“The death of the Cross” – death’s triumph hour – that was the point where God’s gate opened; and to that gate we come again and again, as our lives unfold, and through it pass even on earth to our joyful resurrection, to a life each time more abundant, for each time the dying is a deeper dying. The Christian life is a process of deliverance out of one world into another and “death” as has been truly said,”is the only way out of any world in which we are.” Parables of the Cross
Today is Good Friday. But even while I train my mind to reflect on this darkest and most shameful of days, I anticipate Resurrection Day. I know “the end of the story.” I’m already planning to celebrate, this Sunday, in music and worship with our local community of faith followed by, yes, food and table fellowship. Boxes have been sent off to grandchildren with contents worth less than the cost of mailing. (Can they truly experience Easter without marshmallow Peeps?!)

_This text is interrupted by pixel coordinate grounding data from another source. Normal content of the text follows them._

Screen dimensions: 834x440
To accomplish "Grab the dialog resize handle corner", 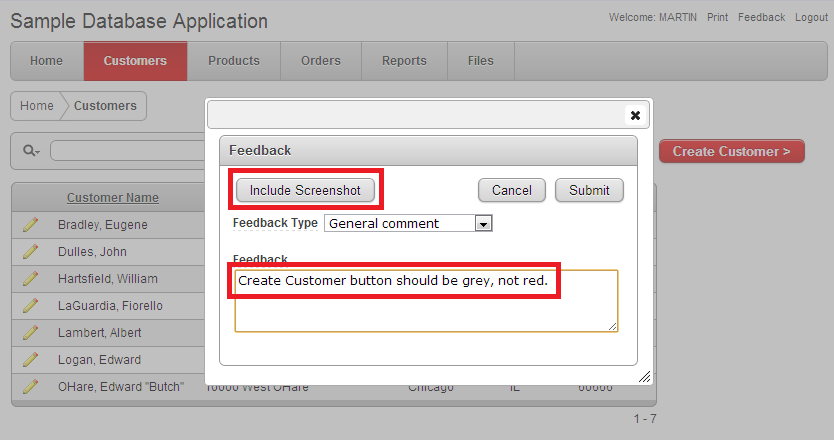I will (x=644, y=377).
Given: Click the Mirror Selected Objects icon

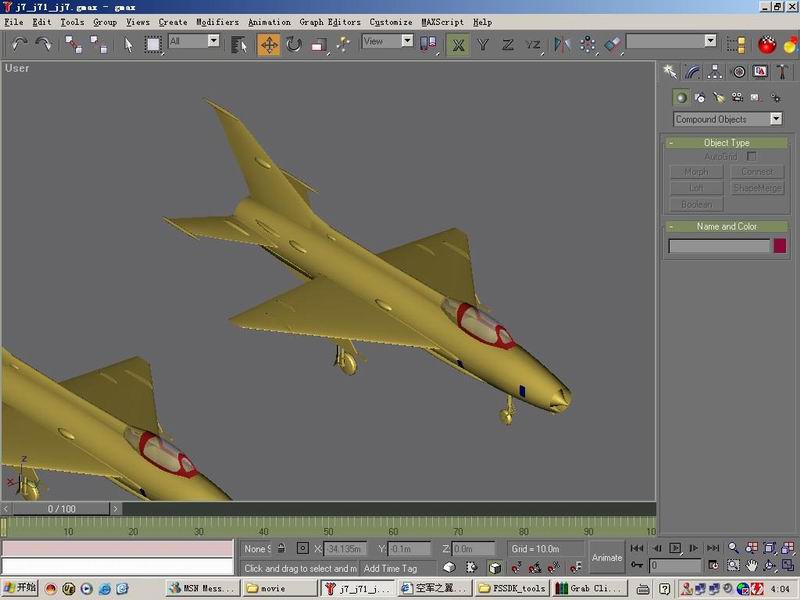Looking at the screenshot, I should (x=562, y=44).
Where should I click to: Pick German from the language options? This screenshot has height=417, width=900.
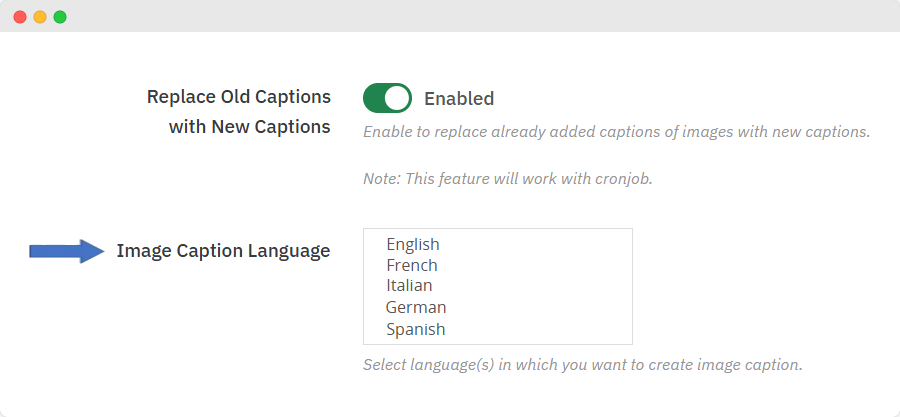coord(416,307)
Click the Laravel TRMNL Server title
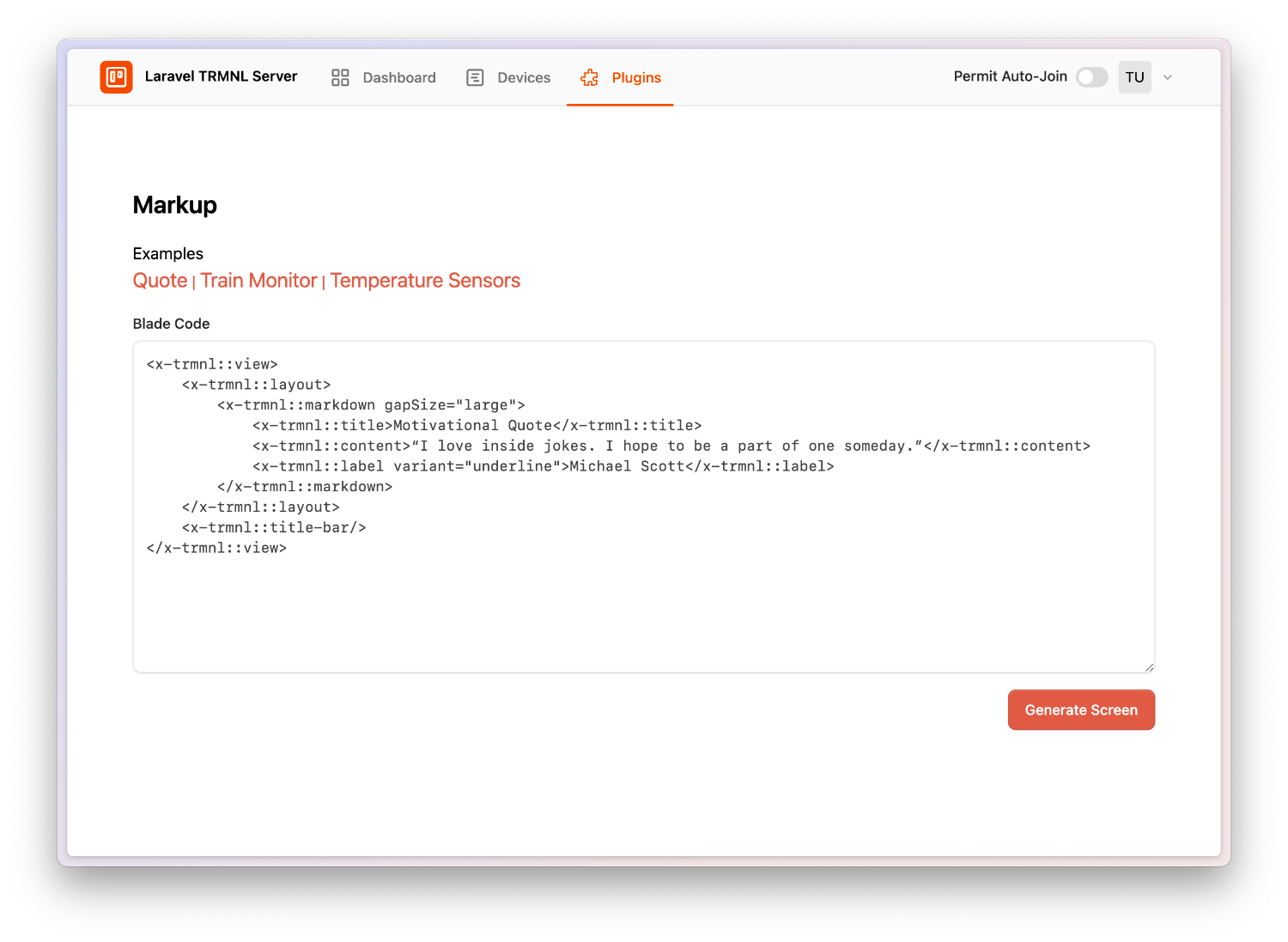This screenshot has height=942, width=1288. tap(222, 76)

Have I, in the midst of my preparations, become immune to amazement? Caught up in the cost of mailings, have I become ho-hum about the cost of what was required to achieve amazing grace?
Alister McGrath in his little gem, Redemption, writes: “After three hours of agony on the cross, Christ died. It is so easy, so very easy, for us to smile knowingly to ourselves. We know what happens next! The situation will soon be transformed! Or, to use the wonderful term invented by J.R.R. Tolkien, there will be a eucatastrophe, a moment of joy at deliverance from evil just at the point when all seemed to be lost. For Tolkien, the peculiar quality of the ‘joy’ in question concerns more than a sudden, unexpected turn of events; it is about ‘a sudden glimpse of the underlying reality or truth’ that moves readers to tears of joy.”
Those present at the crucifixion – the disciples and followers of Christ – shed tears, but not of joy. They were fast seeing their hopes killed in the body of their beloved friend and master. They hadn’t yet witnessed the Resurrection!
What would it be like to hear this amazing story for the first time? A friend had the privilege of showing the Jesus film to a group of people in Pakistan who had never heard the account of Christ’s death and resurrection. He tells how when Jesus was condemned to death they jeered His accusers. When He hung on the Cross they wept. And then! When the empty tomb revealed a risen Jesus they jumped to their feet and cheered.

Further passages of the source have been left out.